Il y a deux ans, la question s'était déjà posée lors de l'appel d'offres visant à remplacer le FAMAS (AIF). Le chiffre d'affaires exigé était alors de 80 millions d'euros pour 90 000 fusils. Pour le fusil FR-F2, la commande du Ministère de la Défense porte sur 2 600 unités. Comment la DGA a calculé ce seuil minimum de 50 millions d'euros et pourquoi ne pas avoir alloti le marché ?

Évidemment, il est fondamental que nos Armées se fournissent auprès d'entreprises fiables et solides, même si la solidité d'une entreprise ne se mesure pas uniquement à son chiffre d'affaires.
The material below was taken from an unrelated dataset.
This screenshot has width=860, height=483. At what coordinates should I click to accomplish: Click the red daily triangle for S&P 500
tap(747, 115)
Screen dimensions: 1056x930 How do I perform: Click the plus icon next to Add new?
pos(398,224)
Verney-Carron réalise un chiffre d'affaires annuel de 14,5 millions d'euros en moyenne sur les trois dernières années et existe depuis 200 ans. Par conséquent, lorsque l'on fabrique 12 000 armes chaque année, en livrer 2 600 sur 4 ans est largement à notre portée. Ajoutons aussi qu'avec le Flash-Ball®, nous travaillons depuis longtemps avec l'État, auprès duquel nous avons déjà démontré notre savoir-faire industriel et notre capacité à piloter des projets avec succès. Et en prévision de cet appel à concurrence, Verney-Carron a pourtant déjà investi dans la mise au point d'un nouveau fusil, le VCD-10.
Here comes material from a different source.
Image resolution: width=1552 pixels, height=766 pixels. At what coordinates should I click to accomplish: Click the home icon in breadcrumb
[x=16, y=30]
L'appel à candidatures en cours suscite donc une vraie inquiétude, surtout quand on sait que le dernier appel d'offres évoqué ci-dessus avait été attribué à des Allemands. Alors que la priorité du gouvernement en cette rentrée va à la loi PACTE, censée favoriser la croissance de nos PME et nous apporter 0,3 % de croissance, il serait surprenant que dans ce contexte, l'Etat ne joue pas lui aussi sa partition en privilégiant la meilleure politique qui soit pour ses PME et ses entreprises : leur faire confiance dans les marchés publics ! C'est précisément ce que font nos partenaires allemands pour permettre à leurs PME de devenir des ETI et, partant, de réussir à l'export.

Soutenir l'industrie française de Défense

Au vu de ces exigences, aucun fabricant français ne semble en mesure de répondre à ces critères, en dépit même du Pacte Défense PME qui avait été mis en place pour favoriser les collaborations entre l'Armée et les PME.

Si les pouvoirs publics font souvent référence au droit européen pour justifier la teneur de leur appel d'offres, rappelons, là encore, que nos voisins allemands - soumis à la même législation - trouvent toujours les solutions pour soutenir leurs industriels nationaux et les produits qu'ils fabriquent sur leur territoire. La France et, notre économie en général, aurait tout intérêt à s'inspirer de ces pratiques.

In fine, les acteurs français qui souhaiteront se positionner sur marché n'ont donc qu'une solution : monter un groupement d'opérateurs économiques avec d'autres partenaires.